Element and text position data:
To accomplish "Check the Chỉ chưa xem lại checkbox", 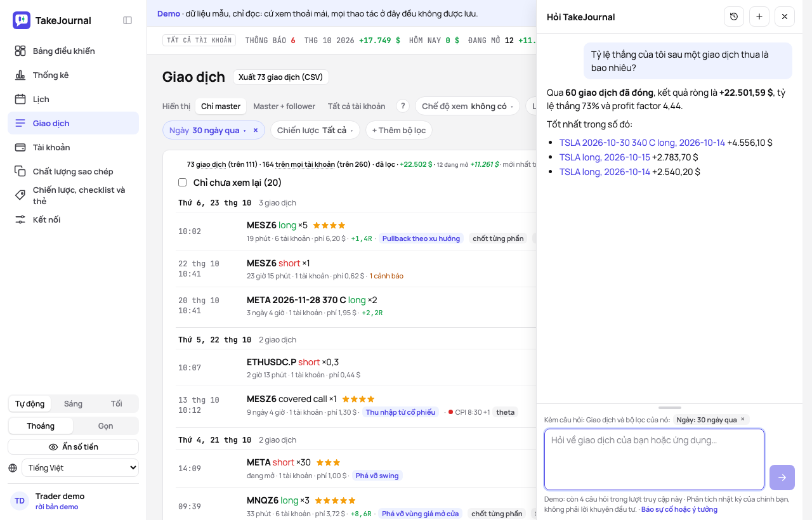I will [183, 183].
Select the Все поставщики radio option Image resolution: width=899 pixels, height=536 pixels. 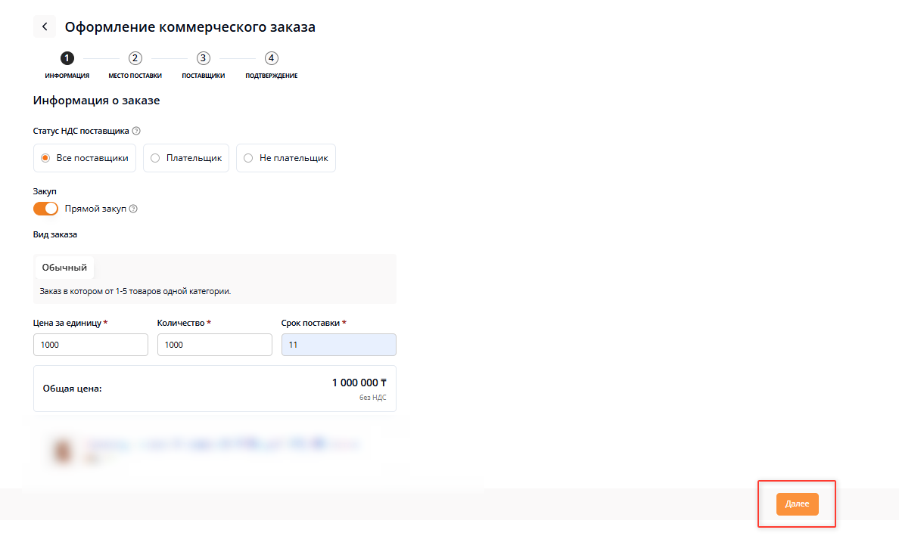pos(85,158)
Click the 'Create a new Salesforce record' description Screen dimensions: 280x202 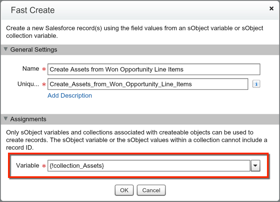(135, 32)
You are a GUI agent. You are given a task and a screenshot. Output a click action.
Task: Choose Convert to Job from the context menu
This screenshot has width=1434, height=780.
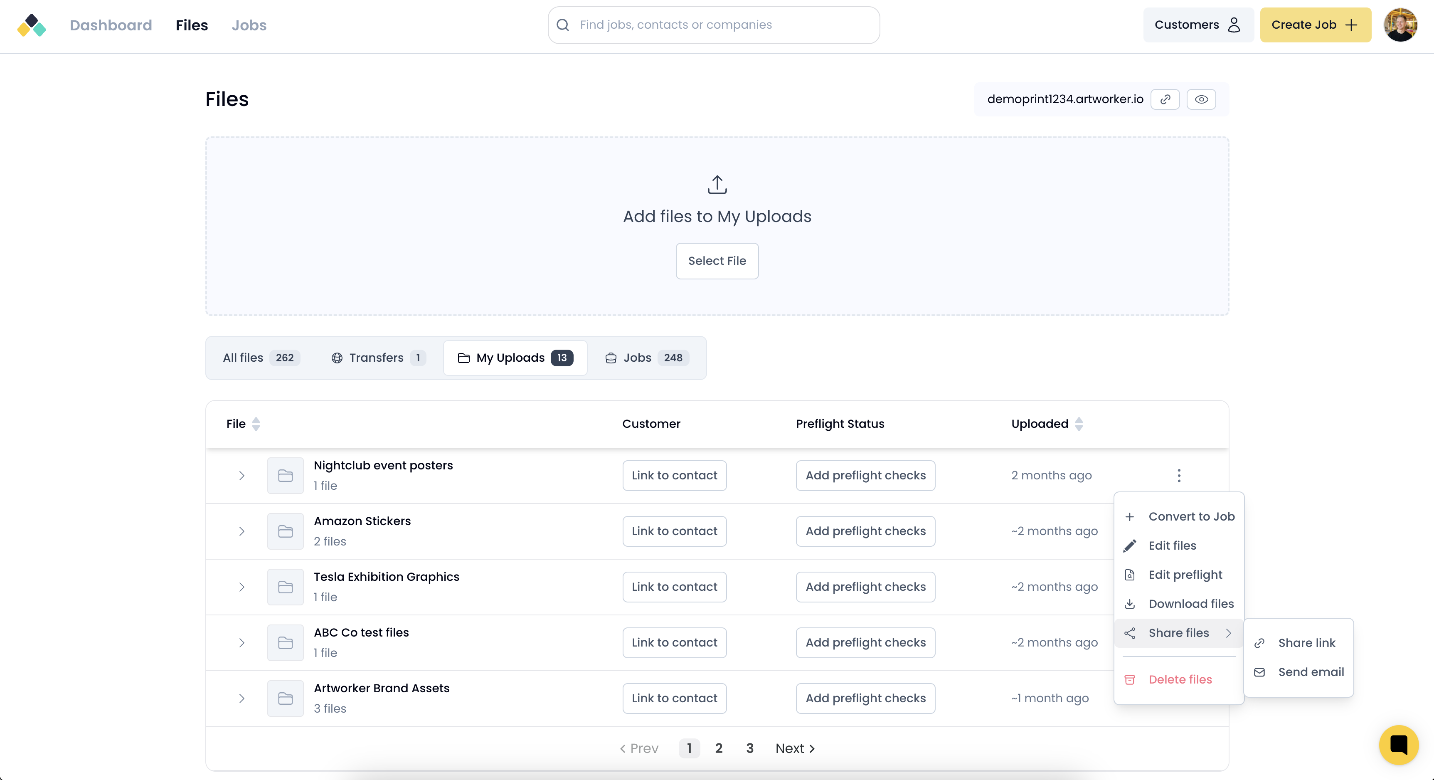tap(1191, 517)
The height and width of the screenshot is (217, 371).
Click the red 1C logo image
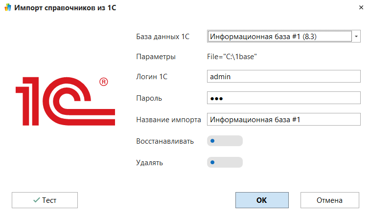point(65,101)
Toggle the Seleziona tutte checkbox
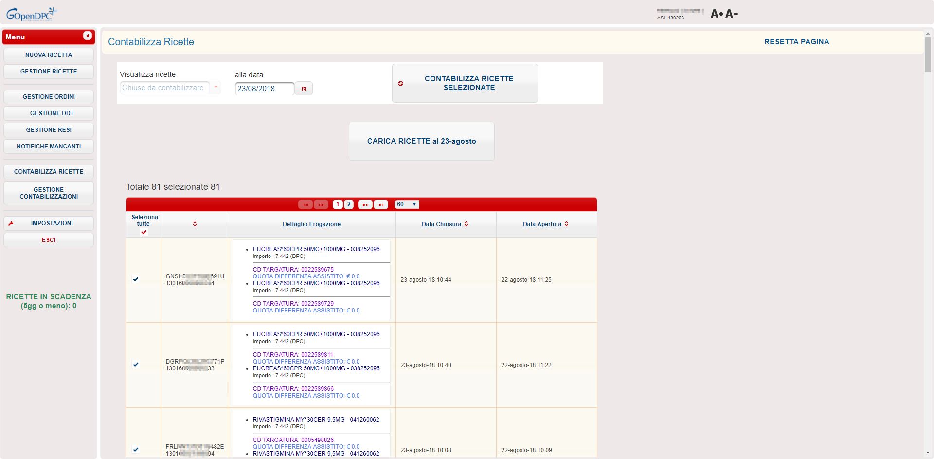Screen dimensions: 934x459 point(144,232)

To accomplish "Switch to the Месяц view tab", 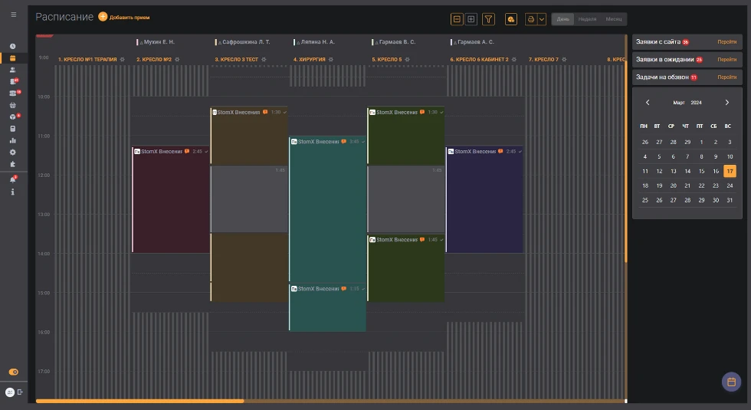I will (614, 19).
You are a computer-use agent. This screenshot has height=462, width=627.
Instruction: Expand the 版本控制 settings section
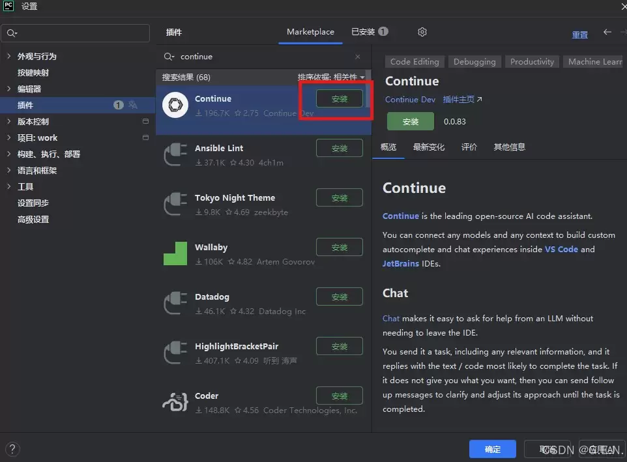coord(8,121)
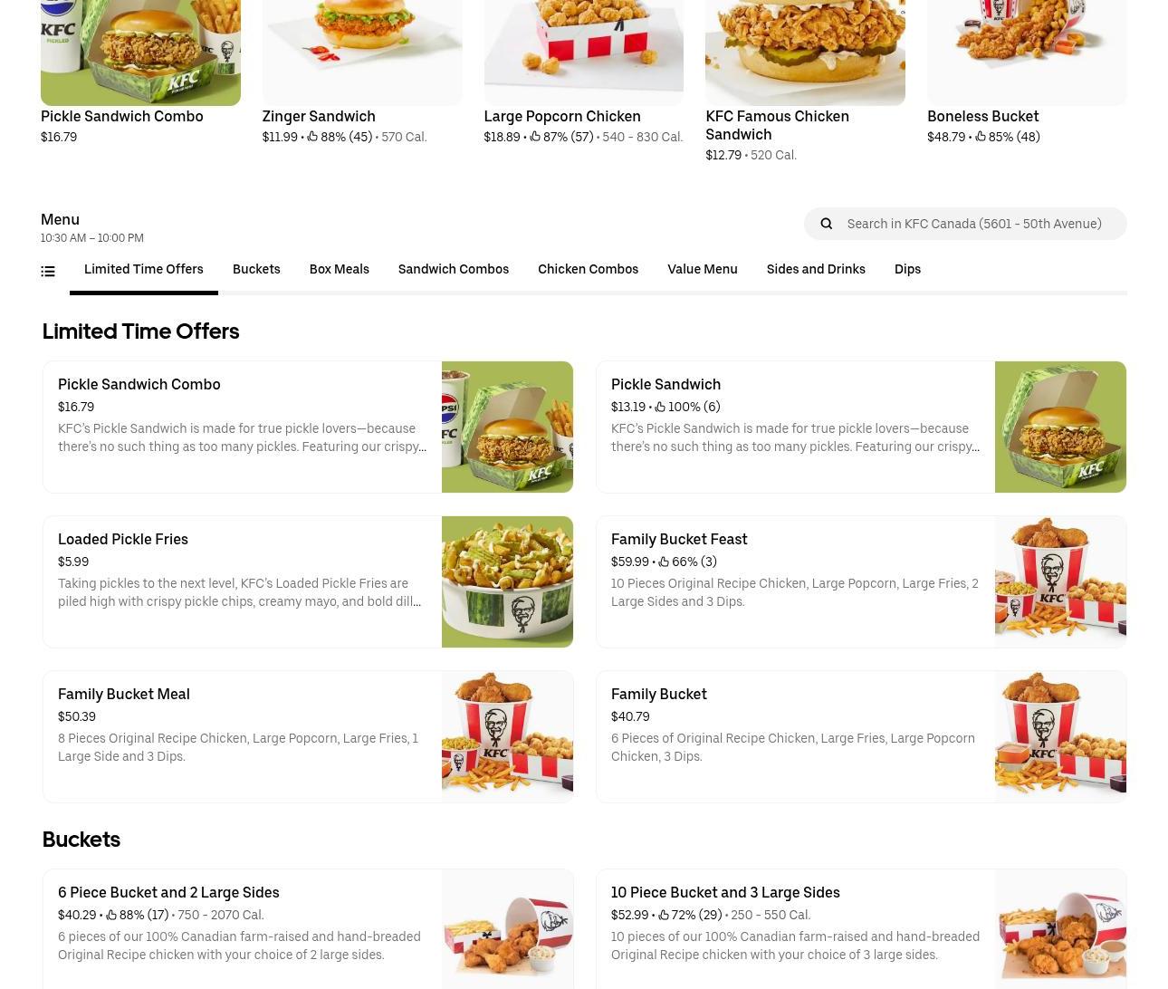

* Exercise prompt: Which lines of the records include the string "agent"? Copy each of those lines in full.

* Response:
You are a GUI agent. You are given a task and a screenshot. Output a click action.
You are a computer-use agent. This screenshot has height=462, width=627.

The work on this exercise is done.